En concevant cet ensemble, j’ai cherché à m’adresser, par-delà le public chrétien, à tous les acteurs de la culture, c’est-à-dire au fond à chacun de nous (car nous participons tous à la culture dans nos cercles familiaux, professionnels ou éducatifs). C’est l’homme qui est transformé par la rencontre du Christ, et qui, par contrecoup, change les cultures. Dans cette rencontre, les cultures deviennent, à des degrés divers, chrétiennes. Plutôt que de marquer une rupture entre culture chrétienne et culture non-chrétienne, je souhaiterais montrer la présence de formes chrétiennes même dans des œuvres qui ne s’en réclament pas, et rappeler que nous sommes tous, à des degrés divers, plus ou moins éloignés du Christ.

L’enjeu n’est pas de défendre un patrimoine (la « culture chrétienne », largement idéalisée), mais de parler du Christ aujourd’hui (comme répondant aux défis de notre temps).
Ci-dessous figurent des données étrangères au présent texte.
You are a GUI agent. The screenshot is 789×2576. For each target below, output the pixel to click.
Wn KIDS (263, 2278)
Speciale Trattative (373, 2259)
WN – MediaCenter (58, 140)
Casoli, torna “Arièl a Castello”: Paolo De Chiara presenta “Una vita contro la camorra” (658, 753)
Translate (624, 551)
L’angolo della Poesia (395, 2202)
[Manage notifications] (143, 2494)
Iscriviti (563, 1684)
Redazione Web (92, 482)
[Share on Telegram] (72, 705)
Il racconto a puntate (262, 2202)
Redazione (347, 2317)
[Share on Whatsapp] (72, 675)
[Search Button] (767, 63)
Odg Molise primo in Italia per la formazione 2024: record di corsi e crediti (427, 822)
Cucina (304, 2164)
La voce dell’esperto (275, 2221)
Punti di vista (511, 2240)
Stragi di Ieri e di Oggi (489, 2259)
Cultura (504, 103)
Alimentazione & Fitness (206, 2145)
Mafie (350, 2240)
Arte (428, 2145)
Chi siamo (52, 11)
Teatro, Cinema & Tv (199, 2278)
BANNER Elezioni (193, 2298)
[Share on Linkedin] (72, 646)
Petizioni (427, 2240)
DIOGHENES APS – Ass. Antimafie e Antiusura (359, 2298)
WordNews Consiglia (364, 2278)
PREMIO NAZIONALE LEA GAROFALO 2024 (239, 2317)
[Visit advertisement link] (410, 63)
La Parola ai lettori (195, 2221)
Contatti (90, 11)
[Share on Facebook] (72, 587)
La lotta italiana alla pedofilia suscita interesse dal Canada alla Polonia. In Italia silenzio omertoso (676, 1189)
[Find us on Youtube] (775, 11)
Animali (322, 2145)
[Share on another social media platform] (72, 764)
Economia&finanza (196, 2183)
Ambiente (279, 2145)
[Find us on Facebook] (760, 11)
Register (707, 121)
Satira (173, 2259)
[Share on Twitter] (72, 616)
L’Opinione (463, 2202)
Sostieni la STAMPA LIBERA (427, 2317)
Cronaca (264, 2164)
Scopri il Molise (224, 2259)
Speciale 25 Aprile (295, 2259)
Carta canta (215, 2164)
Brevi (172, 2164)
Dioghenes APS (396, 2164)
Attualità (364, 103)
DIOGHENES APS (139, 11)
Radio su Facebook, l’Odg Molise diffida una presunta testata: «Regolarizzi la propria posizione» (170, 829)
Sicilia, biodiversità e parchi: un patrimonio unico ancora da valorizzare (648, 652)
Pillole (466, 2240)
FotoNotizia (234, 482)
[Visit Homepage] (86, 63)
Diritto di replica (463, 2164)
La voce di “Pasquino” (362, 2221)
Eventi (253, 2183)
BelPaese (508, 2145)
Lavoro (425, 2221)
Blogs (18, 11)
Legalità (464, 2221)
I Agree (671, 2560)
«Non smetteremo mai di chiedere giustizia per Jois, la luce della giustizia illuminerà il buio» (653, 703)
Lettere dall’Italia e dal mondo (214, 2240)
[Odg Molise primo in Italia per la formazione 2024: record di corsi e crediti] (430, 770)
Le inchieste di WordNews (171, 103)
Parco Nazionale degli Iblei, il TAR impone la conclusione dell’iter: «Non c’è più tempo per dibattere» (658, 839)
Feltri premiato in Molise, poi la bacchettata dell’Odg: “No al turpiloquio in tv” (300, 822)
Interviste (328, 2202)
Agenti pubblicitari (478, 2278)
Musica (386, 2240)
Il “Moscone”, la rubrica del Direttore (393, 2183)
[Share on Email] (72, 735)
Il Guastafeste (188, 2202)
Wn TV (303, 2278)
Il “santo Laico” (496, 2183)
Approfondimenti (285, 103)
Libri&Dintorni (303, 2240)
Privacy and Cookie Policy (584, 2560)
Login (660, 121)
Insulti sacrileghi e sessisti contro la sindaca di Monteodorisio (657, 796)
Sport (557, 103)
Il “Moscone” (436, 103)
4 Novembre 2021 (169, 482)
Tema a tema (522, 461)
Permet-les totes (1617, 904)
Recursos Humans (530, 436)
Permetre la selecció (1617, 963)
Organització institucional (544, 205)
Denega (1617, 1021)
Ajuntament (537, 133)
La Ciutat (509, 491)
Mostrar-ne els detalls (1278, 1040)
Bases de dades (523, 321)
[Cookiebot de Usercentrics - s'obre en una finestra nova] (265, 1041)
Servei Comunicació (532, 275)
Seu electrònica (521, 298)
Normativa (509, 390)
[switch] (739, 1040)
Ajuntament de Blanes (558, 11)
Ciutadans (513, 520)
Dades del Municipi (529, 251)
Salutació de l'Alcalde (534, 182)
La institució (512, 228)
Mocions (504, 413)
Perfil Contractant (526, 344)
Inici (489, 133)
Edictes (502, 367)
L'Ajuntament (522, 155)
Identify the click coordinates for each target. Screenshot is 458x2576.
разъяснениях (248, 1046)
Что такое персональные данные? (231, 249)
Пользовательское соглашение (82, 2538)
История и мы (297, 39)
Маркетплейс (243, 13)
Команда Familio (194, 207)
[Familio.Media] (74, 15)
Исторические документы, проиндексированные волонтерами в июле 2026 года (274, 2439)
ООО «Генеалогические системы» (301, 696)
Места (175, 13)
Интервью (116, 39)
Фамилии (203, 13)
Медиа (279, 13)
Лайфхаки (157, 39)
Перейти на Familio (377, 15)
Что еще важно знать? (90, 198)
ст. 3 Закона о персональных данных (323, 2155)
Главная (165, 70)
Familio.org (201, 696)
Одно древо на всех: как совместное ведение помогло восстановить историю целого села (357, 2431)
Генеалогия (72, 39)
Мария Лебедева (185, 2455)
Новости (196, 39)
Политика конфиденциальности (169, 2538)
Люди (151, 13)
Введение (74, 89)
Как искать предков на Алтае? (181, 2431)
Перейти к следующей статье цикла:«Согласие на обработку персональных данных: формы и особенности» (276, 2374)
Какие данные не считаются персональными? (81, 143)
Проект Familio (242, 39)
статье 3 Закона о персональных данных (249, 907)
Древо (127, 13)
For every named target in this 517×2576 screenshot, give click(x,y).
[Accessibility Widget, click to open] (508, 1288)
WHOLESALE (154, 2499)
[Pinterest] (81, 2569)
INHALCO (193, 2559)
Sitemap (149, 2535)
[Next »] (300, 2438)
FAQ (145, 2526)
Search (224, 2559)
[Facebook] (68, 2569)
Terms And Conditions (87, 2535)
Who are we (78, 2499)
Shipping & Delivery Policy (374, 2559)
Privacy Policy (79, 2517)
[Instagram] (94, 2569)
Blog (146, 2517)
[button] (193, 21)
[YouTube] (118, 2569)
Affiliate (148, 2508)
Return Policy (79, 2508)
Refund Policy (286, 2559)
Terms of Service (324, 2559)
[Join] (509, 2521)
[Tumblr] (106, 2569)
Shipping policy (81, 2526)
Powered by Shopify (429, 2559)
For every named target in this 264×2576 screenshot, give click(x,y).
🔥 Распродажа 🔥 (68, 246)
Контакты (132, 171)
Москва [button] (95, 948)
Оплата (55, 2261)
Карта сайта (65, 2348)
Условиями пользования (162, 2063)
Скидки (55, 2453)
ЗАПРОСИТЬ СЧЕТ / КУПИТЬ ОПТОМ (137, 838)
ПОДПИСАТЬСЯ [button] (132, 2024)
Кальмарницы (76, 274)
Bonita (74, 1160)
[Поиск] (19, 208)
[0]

Il ne s’agit pas davantage de défendre le christianisme comme une contre-culture ou un citadelle assiégée, mais de faire valoir la richesse et l’autonomie des cultures, des arts, des expériences, d’examiner comment chacun, à sa manière, recherche l’accomplissement de l’homme (la vérité et la beauté), et de voir en quoi la rencontre du Christ les modifie. Deux problèmes émergent : la culture contemporaine a-t-elle suffisamment de cohérence et de force pour recevoir l’annonce du Christ (fût-ce pour y résister) ? Le Christ est-il réellement annoncé à cette culture ?

Après une introduction d’ensemble, le fil conducteur choisi fut d’interroger plusieurs aspects de la personne du Christ (corps, parole, Image, Dieu-homme), et de voir comment ils éclairent et transforment les arts et la culture.